TO DO -> Revise the data from the line with "Identify the location of article-paragraph-3: We" to the line with "(250, 621).": write out only those lines again, with "Identify the location of" changed to "Find the location of" and nothing else altered.

DATA FOR THE TASK ->
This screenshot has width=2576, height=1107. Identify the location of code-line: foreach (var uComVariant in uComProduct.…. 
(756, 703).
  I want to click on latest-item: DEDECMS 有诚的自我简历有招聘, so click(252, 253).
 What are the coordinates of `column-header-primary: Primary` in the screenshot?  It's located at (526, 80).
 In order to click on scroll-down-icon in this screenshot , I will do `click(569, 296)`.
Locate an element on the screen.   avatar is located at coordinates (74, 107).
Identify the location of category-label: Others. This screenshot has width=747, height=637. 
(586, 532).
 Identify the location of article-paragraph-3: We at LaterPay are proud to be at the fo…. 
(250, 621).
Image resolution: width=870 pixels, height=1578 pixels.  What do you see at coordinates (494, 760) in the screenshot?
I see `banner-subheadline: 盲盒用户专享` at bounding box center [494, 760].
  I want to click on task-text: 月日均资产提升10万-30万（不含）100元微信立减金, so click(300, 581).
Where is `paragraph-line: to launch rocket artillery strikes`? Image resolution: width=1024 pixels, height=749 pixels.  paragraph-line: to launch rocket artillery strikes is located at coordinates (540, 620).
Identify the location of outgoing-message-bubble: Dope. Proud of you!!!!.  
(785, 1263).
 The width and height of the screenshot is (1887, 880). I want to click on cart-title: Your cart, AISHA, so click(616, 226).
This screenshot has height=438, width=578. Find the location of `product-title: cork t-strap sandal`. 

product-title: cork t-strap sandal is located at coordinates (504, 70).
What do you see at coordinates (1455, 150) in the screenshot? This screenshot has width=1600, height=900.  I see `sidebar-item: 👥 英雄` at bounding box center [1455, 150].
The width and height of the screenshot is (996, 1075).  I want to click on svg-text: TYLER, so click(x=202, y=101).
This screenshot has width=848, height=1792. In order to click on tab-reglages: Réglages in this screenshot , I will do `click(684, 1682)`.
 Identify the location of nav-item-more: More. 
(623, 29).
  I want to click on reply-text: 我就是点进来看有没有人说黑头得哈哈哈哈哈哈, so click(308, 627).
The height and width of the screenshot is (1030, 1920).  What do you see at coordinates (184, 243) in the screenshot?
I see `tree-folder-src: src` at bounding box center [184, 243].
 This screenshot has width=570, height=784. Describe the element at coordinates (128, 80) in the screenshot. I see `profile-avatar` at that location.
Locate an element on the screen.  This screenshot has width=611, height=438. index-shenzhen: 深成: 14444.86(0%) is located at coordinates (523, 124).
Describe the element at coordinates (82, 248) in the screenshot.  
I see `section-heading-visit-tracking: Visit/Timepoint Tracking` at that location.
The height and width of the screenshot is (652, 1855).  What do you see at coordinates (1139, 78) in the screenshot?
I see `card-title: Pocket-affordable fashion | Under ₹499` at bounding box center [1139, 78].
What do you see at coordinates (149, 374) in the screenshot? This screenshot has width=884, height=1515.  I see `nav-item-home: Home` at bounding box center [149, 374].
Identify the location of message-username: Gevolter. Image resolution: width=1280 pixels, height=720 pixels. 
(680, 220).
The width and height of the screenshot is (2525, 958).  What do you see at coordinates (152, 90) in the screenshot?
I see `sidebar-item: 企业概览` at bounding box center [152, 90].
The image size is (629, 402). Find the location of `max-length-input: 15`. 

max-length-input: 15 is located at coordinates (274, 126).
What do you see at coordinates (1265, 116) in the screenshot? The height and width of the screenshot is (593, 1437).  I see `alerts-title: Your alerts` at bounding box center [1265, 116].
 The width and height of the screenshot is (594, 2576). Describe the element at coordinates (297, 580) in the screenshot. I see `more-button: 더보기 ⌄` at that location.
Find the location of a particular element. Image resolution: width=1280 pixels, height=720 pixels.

EXERCISE RESPONSE ->
 Find the location of article-paragraph-3: We at LaterPay are proud to be at the fo…. 
(250, 621).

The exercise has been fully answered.